Objective —
List as numbered lines the records from the line with "This screenshot has height=580, width=1019." through the end of the records, omitting blank lines.
*** Data excerpts
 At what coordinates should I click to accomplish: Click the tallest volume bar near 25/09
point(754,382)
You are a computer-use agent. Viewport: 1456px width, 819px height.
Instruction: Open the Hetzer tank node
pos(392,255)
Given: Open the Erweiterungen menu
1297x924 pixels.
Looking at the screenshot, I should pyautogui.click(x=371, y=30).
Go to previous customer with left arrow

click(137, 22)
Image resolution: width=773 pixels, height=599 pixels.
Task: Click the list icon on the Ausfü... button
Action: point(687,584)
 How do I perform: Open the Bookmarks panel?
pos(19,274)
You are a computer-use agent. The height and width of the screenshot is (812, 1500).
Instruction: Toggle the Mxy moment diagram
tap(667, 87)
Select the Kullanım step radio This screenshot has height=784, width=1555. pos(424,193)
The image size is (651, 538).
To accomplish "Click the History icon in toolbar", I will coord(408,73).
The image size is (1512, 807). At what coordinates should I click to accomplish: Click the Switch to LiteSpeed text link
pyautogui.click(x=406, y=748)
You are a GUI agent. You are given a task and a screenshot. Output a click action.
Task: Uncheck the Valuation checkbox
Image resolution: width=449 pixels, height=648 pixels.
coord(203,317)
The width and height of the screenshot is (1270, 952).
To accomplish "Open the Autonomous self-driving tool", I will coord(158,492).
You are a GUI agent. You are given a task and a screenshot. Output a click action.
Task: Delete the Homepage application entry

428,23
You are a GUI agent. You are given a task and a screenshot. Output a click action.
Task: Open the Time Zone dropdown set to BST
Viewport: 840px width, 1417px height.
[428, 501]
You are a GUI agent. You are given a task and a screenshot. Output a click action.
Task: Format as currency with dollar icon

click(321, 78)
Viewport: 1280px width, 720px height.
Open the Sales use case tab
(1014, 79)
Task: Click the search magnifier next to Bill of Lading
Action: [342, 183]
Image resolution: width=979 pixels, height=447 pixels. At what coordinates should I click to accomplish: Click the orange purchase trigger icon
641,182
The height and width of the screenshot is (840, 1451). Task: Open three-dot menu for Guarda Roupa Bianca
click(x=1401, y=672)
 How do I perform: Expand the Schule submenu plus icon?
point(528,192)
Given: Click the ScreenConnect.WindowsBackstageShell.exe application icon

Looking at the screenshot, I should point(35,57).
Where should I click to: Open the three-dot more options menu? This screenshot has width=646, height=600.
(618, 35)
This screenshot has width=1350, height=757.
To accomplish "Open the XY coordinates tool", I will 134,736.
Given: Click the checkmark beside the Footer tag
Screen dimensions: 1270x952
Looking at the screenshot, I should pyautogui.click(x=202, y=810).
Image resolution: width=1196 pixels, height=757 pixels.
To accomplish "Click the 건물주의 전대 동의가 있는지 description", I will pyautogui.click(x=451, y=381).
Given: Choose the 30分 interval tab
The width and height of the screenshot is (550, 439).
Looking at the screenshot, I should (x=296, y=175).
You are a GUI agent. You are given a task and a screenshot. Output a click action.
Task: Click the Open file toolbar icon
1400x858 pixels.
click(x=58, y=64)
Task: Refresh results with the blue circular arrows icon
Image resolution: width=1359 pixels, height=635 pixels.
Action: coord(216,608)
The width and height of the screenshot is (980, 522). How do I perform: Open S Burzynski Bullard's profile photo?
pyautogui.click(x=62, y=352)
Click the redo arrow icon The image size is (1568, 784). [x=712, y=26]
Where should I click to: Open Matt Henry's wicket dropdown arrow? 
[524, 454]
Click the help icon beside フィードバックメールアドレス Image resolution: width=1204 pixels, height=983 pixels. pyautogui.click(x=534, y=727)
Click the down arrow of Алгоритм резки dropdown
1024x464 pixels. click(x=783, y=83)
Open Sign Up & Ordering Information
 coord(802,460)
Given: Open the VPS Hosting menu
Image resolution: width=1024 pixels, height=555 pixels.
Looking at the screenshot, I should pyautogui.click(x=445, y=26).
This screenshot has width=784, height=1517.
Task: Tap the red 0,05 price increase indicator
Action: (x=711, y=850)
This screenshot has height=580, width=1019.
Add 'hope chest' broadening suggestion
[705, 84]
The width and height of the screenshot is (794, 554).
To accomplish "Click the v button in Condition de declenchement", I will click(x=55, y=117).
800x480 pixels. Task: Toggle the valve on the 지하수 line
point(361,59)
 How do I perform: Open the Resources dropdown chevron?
******
Result of the task —
1. This screenshot has height=580, width=1019.
2. Add 'hope chest' broadening suggestion
3. [705, 84]
4. The width and height of the screenshot is (794, 554).
5. To accomplish "Click the v button in Condition de declenchement", I will click(x=55, y=117).
6. 800x480 pixels. Task: Toggle the valve on the 지하수 line
7. point(361,59)
8.  How do I perform: Open the Resources dropdown chevron?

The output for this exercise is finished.